Sunday, February 15, 2015

Coldest morning so far this year

Got up this morning and noticed it's 24 below zero outside. I think that's the coldest temperature we've seen so far this winter. It's not bad, especially when I'm observing it from the comfort of a warm living room with a hot cup of coffee in my hand. I have written before about the joys of living up here on the tundra, reminisced about residing in the Shoebox (aka a 12 x 60 mobile home) while relying on a homemade woodburning box stove. That's the stove that currently heats the Woman Cave when I decide to do some sewing. It does a pretty decent job of keeping the Cave warm, but back when the Cave was the back porch to that mobile home? Not so much.

In any case, if this is the coldest it gets this winter, things have been pretty mild. The week the Younger Daughter was born we were in a cold snap that had featured subzero temperatures for weeks on end. I think it was 30 below in the middle of the day when she finally decided to emerge. I went a full three weeks past my original due date. We started joking that the kid had heard the weather forecasts and decided to wait for Spring. The doctor ordered x-rays (this was back in the days before routine sonograms) and decided he'd guessed wrong on the projected arrival. When the kid emerged, however, she was 21 inches long, weighed almost 9 pounds, had a full head of hair and some really long talons fingernails, which were all pretty clear signs that, yeah, she'd spent more than the usual amount of time in the womb. The upper end of the "average" range for length of newborns in developed nations is 20 inches.

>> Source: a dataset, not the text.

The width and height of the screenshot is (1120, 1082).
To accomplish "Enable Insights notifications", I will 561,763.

I'm not sure just how long that particular cold snap lasted, but I do recall going through amazing amounts of propane. We hadn't been able to get a bulk tank (neither dealer had one available when we set up the Shoebox that fall) and it seemed like the delivery guy was there every other day with a fresh 100-lb cylinder. It was before we built the back porch so the gas furnace was our only heat source. After we disassembled the Shoebox in 2006, it became clear why it was impossible to heat: the insulation in the walls was barely an inch thick and was not stapled in place. It was just loose batts with no backing paper stuffed between the studs. With nothing to hold it up, it probably started settling as soon as the aluminum siding went up over it at the factory in Indiana. There were gaps several feet high at the top of the walls when we pulled the paneling off. I guess the most amazing thing is that we managed to keep the interior as warm as we did back in the '70s.

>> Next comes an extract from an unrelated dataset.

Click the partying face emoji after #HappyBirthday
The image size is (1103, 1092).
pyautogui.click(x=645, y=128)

The S.O. was reminiscing about the Shoebox the other day. He remembered that the first year we were in it. It got delivered and set up late enough in the fall that he didn't have time to get skirting on it. Instead, we bought a bunch of straw bales and stacked them around the exterior, Looking back and remembering what other winters were like, that may have been the warmest winter we ever spent in the trailer, probably because we didn't lose much heat through the floor.

And then, of course, there was the winter of 1993-94. I was working at Michigan Tech. We had day after day of subzero weather. We had a block heater for the car, not that it helped the battery at all. There was many a morning when I'd have to start the car (a '73 Scamp) using a battery charger. I'd be scraping frost off the inside of the windshield most of the 40+ miles to campus. The car had a decent heater, but when it's 40 below it takes awhile to get things warm. At noon, the parking lot would be full of people going out on their lunch breaks to start their cars to run them for awhile in the hopes the car would start again at quitting time. It was an adventure. In retrospect, I was insane.

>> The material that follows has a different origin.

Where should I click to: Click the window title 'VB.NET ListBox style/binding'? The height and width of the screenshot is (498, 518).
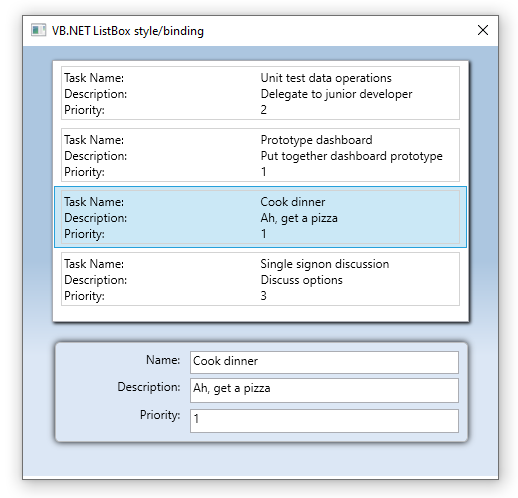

So why am I reminiscing about cold, cold winters this morning? I don't know. After all, this is pretty typical February weather. It's often the month when we get the coldest temperatures, just like March is the month for really heavy snows. Maybe I've seen one too many climate change denial posts -- "the planet can't be getting warmer; we still have winter!" -- or maybe I'm just feeling relieved I don't have to go out into that frigid air if I don't want to.

1 comment:

  1. Dat's cold, as you well know it never gets that cold here, and no snow this year.